*TEKST*.
########################################
In het bijzonder zijn met betrekking tot het sub 2 bewezenverklaarde feit de artt. 401, 402 Sv NA, artikel 6 EVRM geschonden, zulks op grond van het navolgende.
1
Blijkens de in hoger beroep overgelegde pleitnotitie heeft de raadsman van verzoeker, zakelijk weergegeven, betoogd:
‘Uit de verklaring van [betrokkene 1] bij de rechter-commissaris blijkt dat [betrokkene 1] toegeeft dat hij in zijn hoedanigheid van verdachte heeft gelogen omtrent de betrokkenheid van [verdachte].’
en:
‘Zoals reeds aangegeven, heeft [betrokkene 1] inmiddels, op 24 maart 2005 bij de rechter-commissaris verklaard dat hij niet volhardt in de jegens [verdachte] belastende verklaring die hij op 10 juni 2004 heeft afgelegd. [betrokkene 1] heeft bij de rechter-commissaris verklaard dat hij met [verdachte] geen gesprek heeft gevoerd omtrent het ongemoeid doorlaten van drugskoeriers tegen een beloning van 20.000 euro. Uit de verklaring blijkt voorts dat [betrokkene 1] niets van [verdachte] heeft ontvangen, terwijl [verdachte] niet tijdens enig telefoongesprek tussen [betrokkene 1] en [betrokkene 2] aanwezig was.’
2
Aangezien de tegenover de politie op 10 juni 2004 afgelegde verklaringen van [betrokkene 1] de enige bewijsmiddelen zijn waaruit verzoekers betrokkenheid bij het onder 2 tenlastegelegde feit rechtstreeks kan volgen en die [betrokkene 1] blijkens het vorenweergegevene nadien door de rechter-commissaris is gehoord en ten overstaan van deze die verklaringen heeft ingetrokken, terwijl het hof niet diens dagvaarding of oproeping heeft bevolen, konden in het onderhavige geval de verklaringen van [betrokkene 1] niet tot het bewijs worden gebezigd (vgl. HR NJ 1994, 427 en HR 15 maart 2005, nr. 02247/04, LJN AS4681).
Aan het voorgaande doet niet af dat de betrokkenheid van verzoeker mede afgeleid kan worden uit de voor het bewijs gebezigde verklaring van [betrokkene 2]. Uit zijn verklaring kan slechts indirect en niet rechtstreeks verzoekers betrokkenheid bij het tenlastegelegde volgen, nu [betrokkene 2] zelf geen gespreksdeelnemer met verzoeker over het tenlastegelegde trachten te bewegen was.
3
Ingeval echter bij andere uitleg van het begrip ‘rechtstreeks’ moet worden aangenomen dat zich hier niet het geval voordoet dat de tegenover de politie afgelegde verklaringen van [betrokkene 1] het enige bewijsmiddel is waaruit verzoekers betrokkenheid bij het tenlastegelegde feit rechtstreeks kan volgen, moet dit geval evenals is aangenomen in HR 6 juni 2006, NJ 2006 333, daarmee op één lijn worden gesteld.
########################################
*OPGAVEN*.
**1)** Vertaal deze zin uit de tekst in het Engels: ‘Uit de verklaring van [betrokkene 1] bij de rechter-commissaris blijkt dat [betrokkene 1] toegeeft dat hij in zijn hoedanigheid van verdachte heeft gelogen omtrent de betrokkenheid van [verdachte].’
**2)** Zet de alinea uit de tekst die begint met ‘Zoals reeds aangegeven’ om in een korte opsomming en behoud daarbij de belangrijkste feiten.

(Opgeslagen gegevens)
########################################
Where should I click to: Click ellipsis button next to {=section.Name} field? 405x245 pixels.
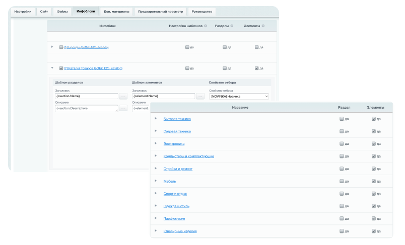123,96
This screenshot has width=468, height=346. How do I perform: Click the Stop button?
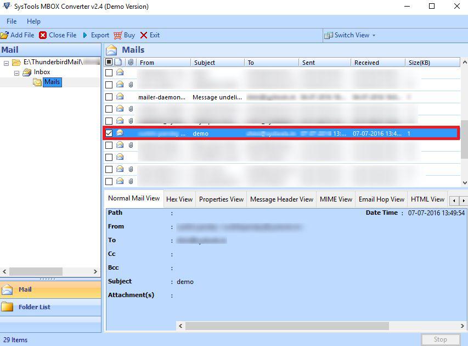pos(439,339)
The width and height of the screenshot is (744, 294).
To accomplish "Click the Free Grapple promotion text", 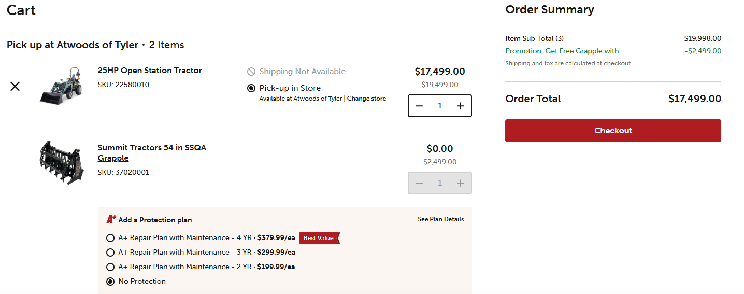I will coord(565,51).
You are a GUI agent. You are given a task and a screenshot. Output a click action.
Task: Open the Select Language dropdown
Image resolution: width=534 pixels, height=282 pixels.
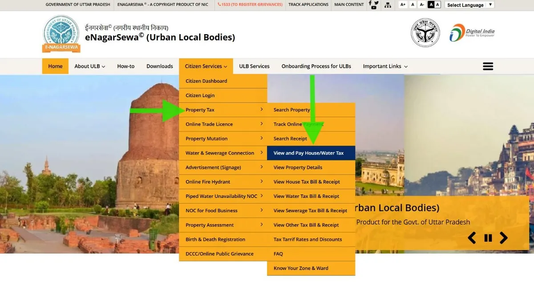(469, 5)
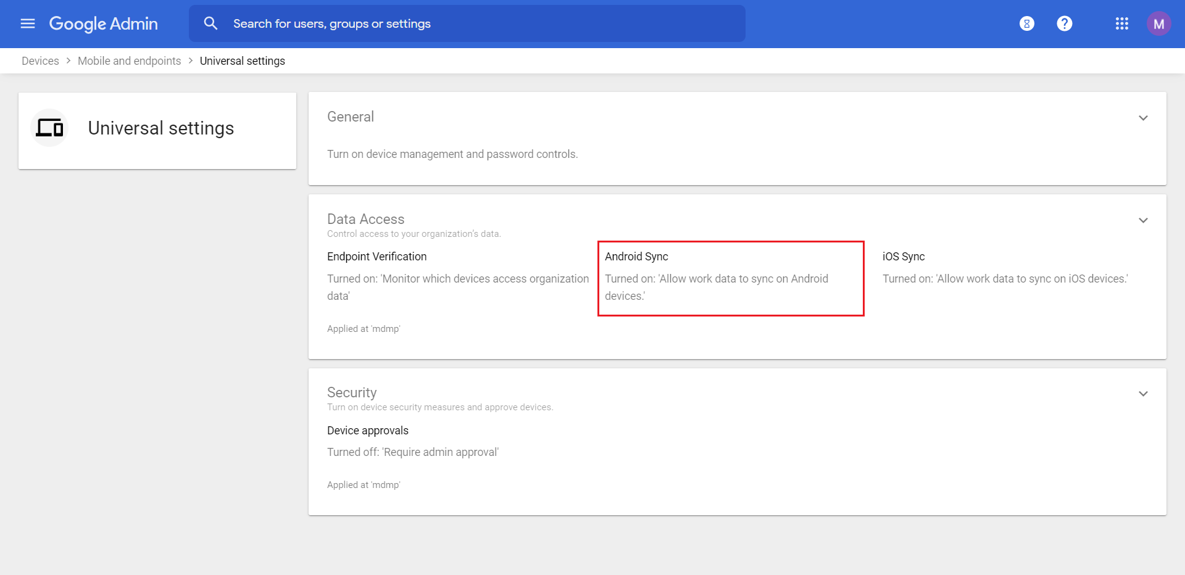Expand the Security section chevron

(x=1143, y=394)
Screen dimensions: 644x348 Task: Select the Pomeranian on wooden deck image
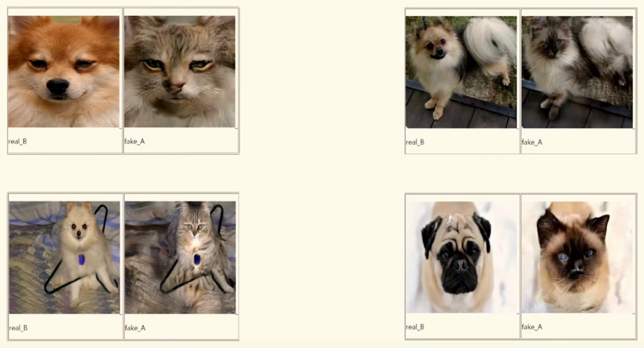[x=461, y=72]
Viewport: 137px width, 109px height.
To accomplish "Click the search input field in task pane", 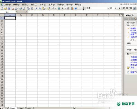I will [x=132, y=47].
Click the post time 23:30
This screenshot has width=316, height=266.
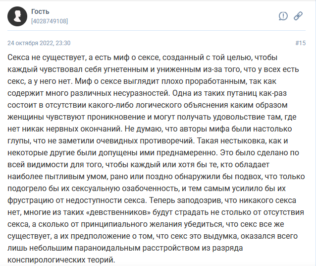tap(64, 43)
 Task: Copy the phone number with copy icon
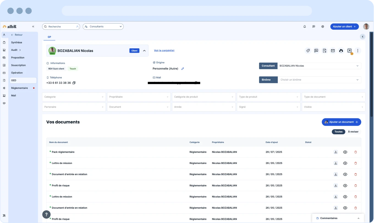(x=74, y=83)
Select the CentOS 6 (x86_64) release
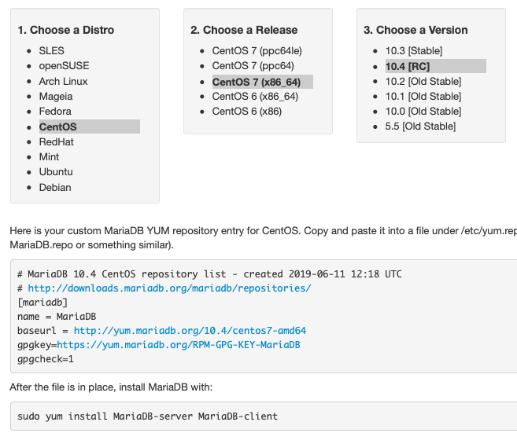 tap(255, 97)
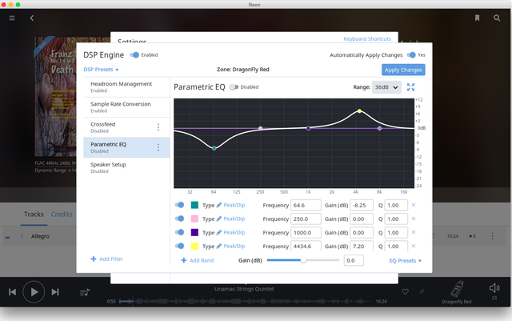512x321 pixels.
Task: Expand the DSP Presets menu
Action: click(x=103, y=70)
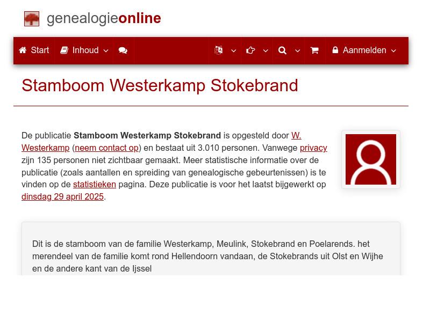Image resolution: width=430 pixels, height=322 pixels.
Task: Select the Inhoud book icon
Action: [x=65, y=50]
########################################
*ANTWOORDEN PER OPGAVE*.
**1)** The statement of [betrokkene 1] before the examining magistrate shows that [betrokkene 1] admits that, in his capacity as a suspect, he lied about the involvement of [verdachte].

**2)**
- Op 24 maart 2005 verklaarde [betrokkene 1] bij de rechter-commissaris dat hij niet volhardt in zijn belastende verklaring tegen [verdachte] van 10 juni 2004.
- Hij heeft met [verdachte] geen gesprek gevoerd over het ongemoeid doorlaten van drugskoeriers tegen een beloning van 20.000 euro.
- Hij heeft niets van [verdachte] ontvangen.
- [verdachte] was bij geen enkel telefoongesprek tussen [betrokkene 1] en [betrokkene 2] aanwezig.